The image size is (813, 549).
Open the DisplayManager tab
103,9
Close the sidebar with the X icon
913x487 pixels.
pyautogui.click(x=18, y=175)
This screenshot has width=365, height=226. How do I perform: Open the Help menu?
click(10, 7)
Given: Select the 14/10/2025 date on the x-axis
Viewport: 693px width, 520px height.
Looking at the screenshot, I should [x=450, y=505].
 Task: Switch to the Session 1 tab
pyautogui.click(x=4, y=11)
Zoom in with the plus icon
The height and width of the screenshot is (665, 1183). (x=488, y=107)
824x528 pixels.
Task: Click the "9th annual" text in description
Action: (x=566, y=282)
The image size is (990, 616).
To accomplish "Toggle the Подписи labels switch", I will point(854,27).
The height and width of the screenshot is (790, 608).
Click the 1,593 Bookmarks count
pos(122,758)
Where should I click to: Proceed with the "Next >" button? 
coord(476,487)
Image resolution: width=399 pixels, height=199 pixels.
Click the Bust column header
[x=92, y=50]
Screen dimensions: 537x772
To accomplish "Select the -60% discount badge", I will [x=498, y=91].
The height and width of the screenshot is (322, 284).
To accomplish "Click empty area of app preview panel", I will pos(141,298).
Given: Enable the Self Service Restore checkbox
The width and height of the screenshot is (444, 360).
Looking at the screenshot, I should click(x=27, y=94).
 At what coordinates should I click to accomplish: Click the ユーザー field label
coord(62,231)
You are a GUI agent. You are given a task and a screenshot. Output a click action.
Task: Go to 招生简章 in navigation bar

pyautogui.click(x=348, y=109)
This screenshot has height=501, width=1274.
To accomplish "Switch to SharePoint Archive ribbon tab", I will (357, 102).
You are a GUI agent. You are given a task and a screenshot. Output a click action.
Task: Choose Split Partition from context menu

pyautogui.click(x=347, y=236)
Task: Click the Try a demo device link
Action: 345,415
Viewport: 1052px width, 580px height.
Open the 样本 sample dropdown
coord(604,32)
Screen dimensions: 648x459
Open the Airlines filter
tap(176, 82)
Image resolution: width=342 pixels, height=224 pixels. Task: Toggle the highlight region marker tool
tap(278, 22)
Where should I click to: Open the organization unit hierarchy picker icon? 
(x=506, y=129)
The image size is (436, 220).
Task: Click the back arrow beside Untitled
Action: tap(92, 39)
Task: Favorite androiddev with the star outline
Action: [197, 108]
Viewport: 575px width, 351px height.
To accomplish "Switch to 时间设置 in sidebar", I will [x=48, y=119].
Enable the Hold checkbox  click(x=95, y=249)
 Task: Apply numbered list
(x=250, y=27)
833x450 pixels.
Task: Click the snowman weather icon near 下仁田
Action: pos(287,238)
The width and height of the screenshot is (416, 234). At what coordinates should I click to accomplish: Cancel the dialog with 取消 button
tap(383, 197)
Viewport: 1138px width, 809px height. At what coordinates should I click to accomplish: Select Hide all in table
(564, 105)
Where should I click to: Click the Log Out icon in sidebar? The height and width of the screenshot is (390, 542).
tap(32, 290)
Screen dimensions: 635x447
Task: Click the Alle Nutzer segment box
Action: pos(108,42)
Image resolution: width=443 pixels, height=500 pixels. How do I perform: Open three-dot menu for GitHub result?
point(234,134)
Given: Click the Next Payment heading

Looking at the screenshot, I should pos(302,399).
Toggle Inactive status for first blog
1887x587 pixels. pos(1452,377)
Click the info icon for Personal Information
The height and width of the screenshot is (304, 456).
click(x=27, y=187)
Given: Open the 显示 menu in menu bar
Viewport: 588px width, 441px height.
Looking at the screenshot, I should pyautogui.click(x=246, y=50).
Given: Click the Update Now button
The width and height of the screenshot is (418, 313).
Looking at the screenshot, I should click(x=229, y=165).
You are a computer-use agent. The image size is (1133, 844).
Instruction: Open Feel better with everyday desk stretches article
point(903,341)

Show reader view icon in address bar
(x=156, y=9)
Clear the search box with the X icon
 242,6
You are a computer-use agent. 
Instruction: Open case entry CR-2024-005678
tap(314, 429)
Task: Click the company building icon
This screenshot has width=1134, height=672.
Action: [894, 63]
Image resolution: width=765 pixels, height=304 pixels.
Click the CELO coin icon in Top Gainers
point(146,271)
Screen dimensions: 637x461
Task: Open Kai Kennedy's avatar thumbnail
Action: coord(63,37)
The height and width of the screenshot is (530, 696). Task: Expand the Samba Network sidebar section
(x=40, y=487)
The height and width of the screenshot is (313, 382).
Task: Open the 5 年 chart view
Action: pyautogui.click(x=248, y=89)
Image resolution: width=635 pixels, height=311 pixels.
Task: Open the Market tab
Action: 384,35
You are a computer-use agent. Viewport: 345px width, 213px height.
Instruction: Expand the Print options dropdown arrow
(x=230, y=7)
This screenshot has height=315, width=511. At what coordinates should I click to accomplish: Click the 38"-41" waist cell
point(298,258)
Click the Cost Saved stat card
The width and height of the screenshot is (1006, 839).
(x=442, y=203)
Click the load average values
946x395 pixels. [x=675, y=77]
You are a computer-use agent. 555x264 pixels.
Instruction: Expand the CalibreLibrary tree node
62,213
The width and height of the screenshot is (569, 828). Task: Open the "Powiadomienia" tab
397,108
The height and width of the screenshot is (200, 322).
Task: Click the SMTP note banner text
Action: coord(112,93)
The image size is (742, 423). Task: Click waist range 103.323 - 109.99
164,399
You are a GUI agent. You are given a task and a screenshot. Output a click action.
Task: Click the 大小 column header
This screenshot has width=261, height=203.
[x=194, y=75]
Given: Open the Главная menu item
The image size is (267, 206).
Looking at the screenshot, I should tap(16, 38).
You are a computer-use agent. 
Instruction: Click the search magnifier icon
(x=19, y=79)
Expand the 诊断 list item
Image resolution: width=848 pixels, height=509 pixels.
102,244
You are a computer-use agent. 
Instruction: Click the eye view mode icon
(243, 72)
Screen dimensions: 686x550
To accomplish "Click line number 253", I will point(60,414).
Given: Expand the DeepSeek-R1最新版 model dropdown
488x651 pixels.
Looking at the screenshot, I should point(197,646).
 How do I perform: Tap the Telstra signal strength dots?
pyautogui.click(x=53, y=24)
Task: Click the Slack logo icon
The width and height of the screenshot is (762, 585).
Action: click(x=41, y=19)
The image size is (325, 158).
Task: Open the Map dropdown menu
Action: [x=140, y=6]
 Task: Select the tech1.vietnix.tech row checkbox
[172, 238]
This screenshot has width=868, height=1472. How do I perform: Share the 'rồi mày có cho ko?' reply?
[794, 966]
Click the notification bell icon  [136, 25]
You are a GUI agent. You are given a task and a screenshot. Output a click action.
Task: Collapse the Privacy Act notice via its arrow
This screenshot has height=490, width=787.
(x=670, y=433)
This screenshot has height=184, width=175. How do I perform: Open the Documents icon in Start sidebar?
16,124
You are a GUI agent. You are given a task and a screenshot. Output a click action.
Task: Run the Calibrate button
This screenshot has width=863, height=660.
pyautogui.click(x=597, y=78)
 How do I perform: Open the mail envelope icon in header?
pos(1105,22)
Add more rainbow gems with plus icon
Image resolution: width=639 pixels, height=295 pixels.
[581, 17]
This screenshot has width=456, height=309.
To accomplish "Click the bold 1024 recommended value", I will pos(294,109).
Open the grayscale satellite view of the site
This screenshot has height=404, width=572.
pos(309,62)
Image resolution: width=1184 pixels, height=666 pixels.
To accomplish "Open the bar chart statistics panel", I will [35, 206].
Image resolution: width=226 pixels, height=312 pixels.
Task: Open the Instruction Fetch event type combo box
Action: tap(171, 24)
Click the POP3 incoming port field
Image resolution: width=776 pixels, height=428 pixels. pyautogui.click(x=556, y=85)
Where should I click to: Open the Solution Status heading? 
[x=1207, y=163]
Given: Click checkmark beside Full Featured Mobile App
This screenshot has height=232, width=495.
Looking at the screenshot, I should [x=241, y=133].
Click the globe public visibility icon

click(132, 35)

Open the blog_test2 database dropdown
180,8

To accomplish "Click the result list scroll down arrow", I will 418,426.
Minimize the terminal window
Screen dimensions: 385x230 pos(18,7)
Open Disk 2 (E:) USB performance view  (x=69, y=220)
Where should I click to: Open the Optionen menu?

---------------

TRY IT = Beginning at the line with "Clear the search box with the X icon" and stopping after the line with "Task: Click the 大小 column header", please write out every line of the data above exactly and nothing else.

ANSWER SECTION =
Clear the search box with the X icon
 242,6
You are a computer-use agent. 
Instruction: Open case entry CR-2024-005678
tap(314, 429)
Task: Click the company building icon
This screenshot has width=1134, height=672.
Action: [894, 63]
Image resolution: width=765 pixels, height=304 pixels.
Click the CELO coin icon in Top Gainers
point(146,271)
Screen dimensions: 637x461
Task: Open Kai Kennedy's avatar thumbnail
Action: coord(63,37)
The height and width of the screenshot is (530, 696). Task: Expand the Samba Network sidebar section
(x=40, y=487)
The height and width of the screenshot is (313, 382).
Task: Open the 5 年 chart view
Action: pyautogui.click(x=248, y=89)
Image resolution: width=635 pixels, height=311 pixels.
Task: Open the Market tab
Action: 384,35
You are a computer-use agent. Viewport: 345px width, 213px height.
Instruction: Expand the Print options dropdown arrow
(x=230, y=7)
This screenshot has height=315, width=511. At what coordinates should I click to accomplish: Click the 38"-41" waist cell
point(298,258)
Click the Cost Saved stat card
The width and height of the screenshot is (1006, 839).
(x=442, y=203)
Click the load average values
946x395 pixels. [x=675, y=77]
You are a computer-use agent. 555x264 pixels.
Instruction: Expand the CalibreLibrary tree node
62,213
The width and height of the screenshot is (569, 828). Task: Open the "Powiadomienia" tab
397,108
The height and width of the screenshot is (200, 322).
Task: Click the SMTP note banner text
Action: coord(112,93)
The image size is (742, 423). Task: Click waist range 103.323 - 109.99
164,399
You are a GUI agent. You are given a task and a screenshot. Output a click action.
Task: Click the 大小 column header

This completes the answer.